*** Data to use Section Begins ***

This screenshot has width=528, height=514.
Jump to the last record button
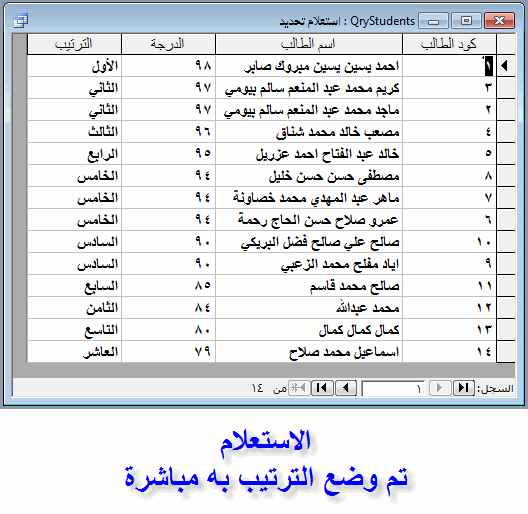click(x=322, y=388)
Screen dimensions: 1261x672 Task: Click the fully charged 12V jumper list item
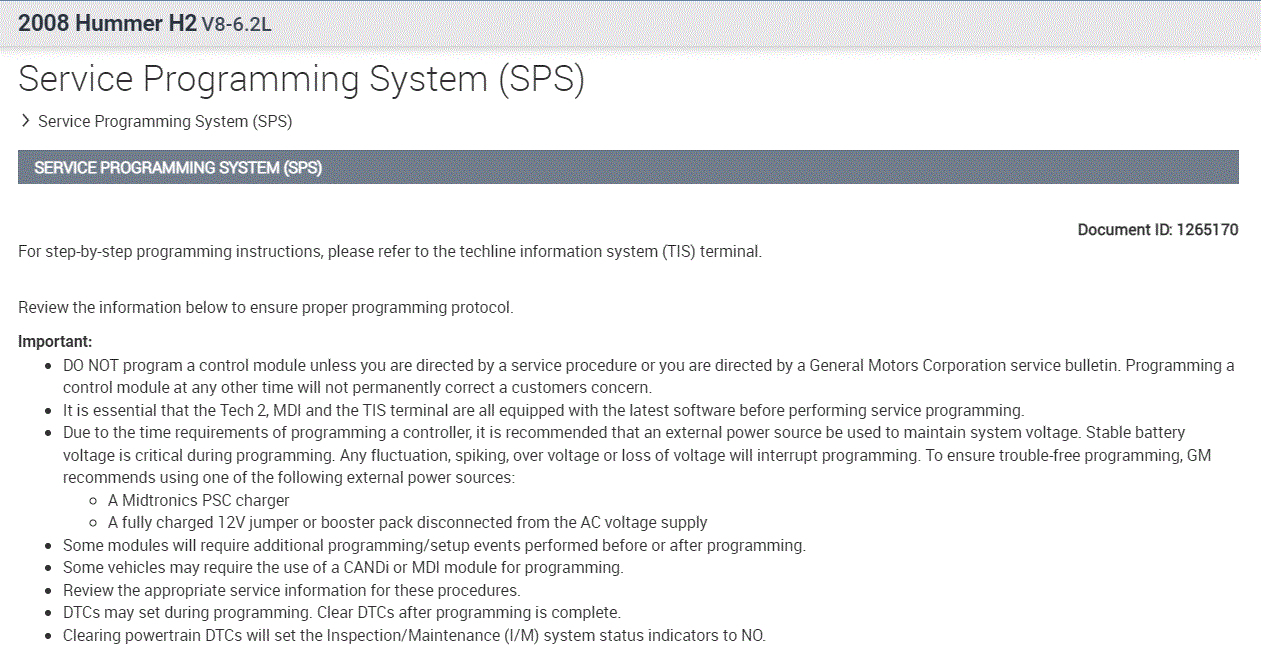pyautogui.click(x=407, y=522)
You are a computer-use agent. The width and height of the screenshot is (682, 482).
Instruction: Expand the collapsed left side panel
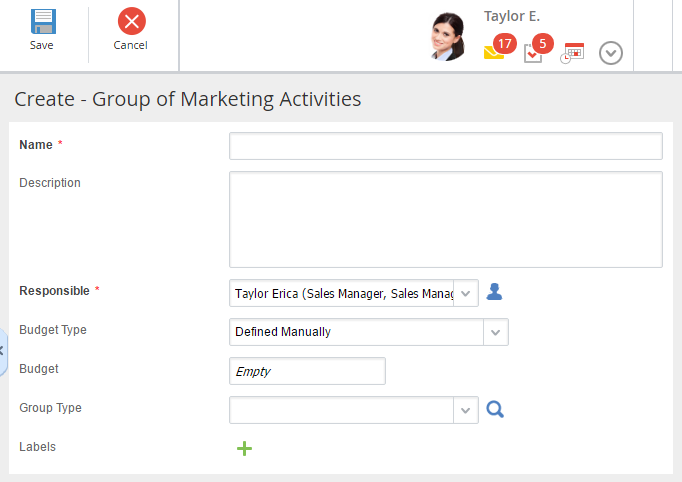click(3, 350)
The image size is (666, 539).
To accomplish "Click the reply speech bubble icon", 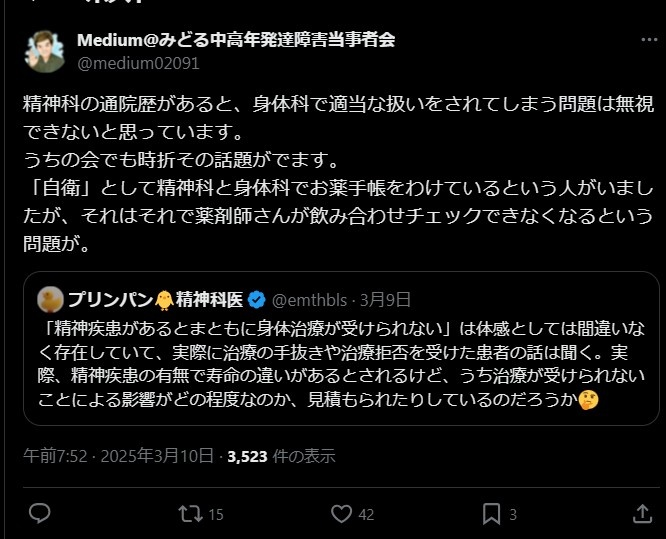I will pos(40,514).
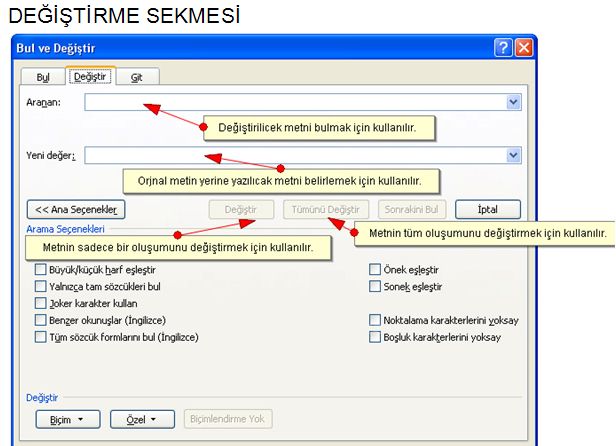Tick Benzer okunuşlar (İngilizce) option

(40, 320)
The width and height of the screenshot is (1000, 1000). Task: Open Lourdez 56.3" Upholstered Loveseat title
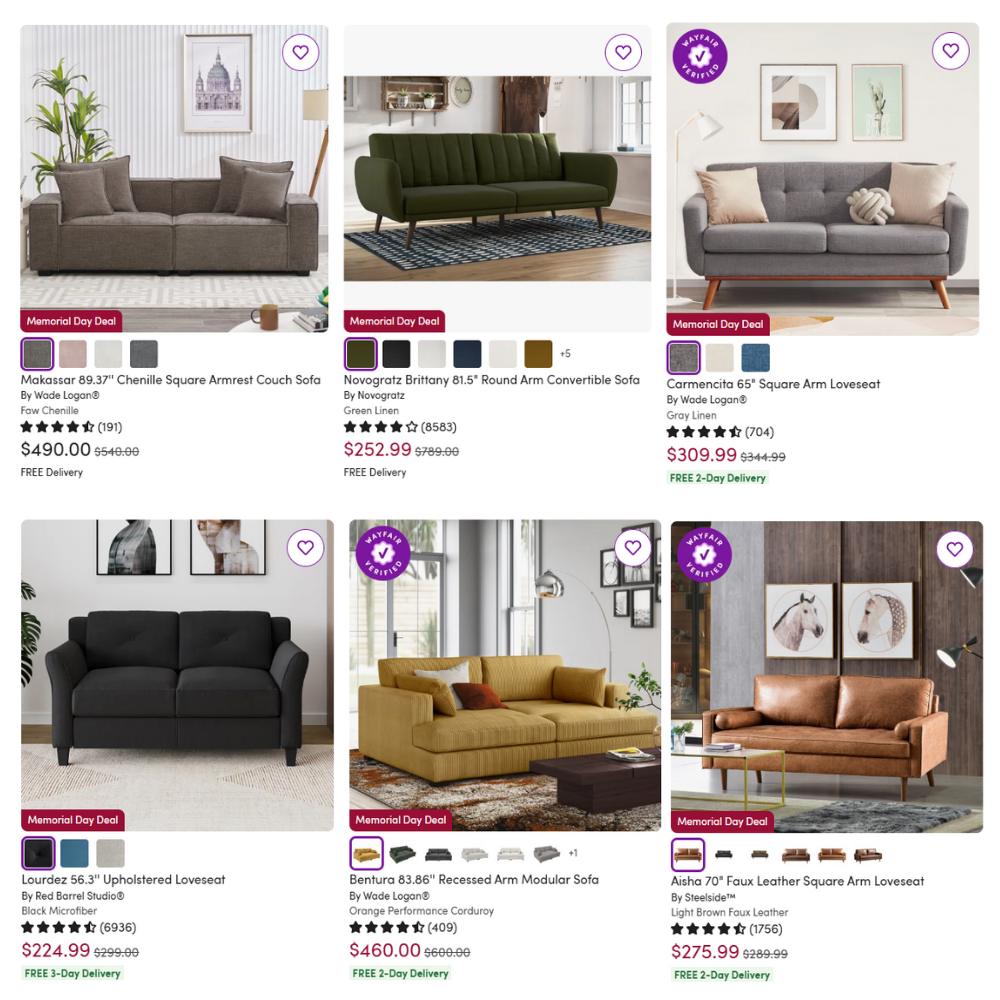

*** Data to use Section Ends ***

*Work task:*
Among the lines of the data above, find those with the word "width" and show them.

*Task result:*
This screenshot has width=528, height=514.
You are a computer-use agent. The width and height of the screenshot is (682, 482).
The width and height of the screenshot is (1000, 1000). Task: Open Lourdez 56.3" Upholstered Loveseat title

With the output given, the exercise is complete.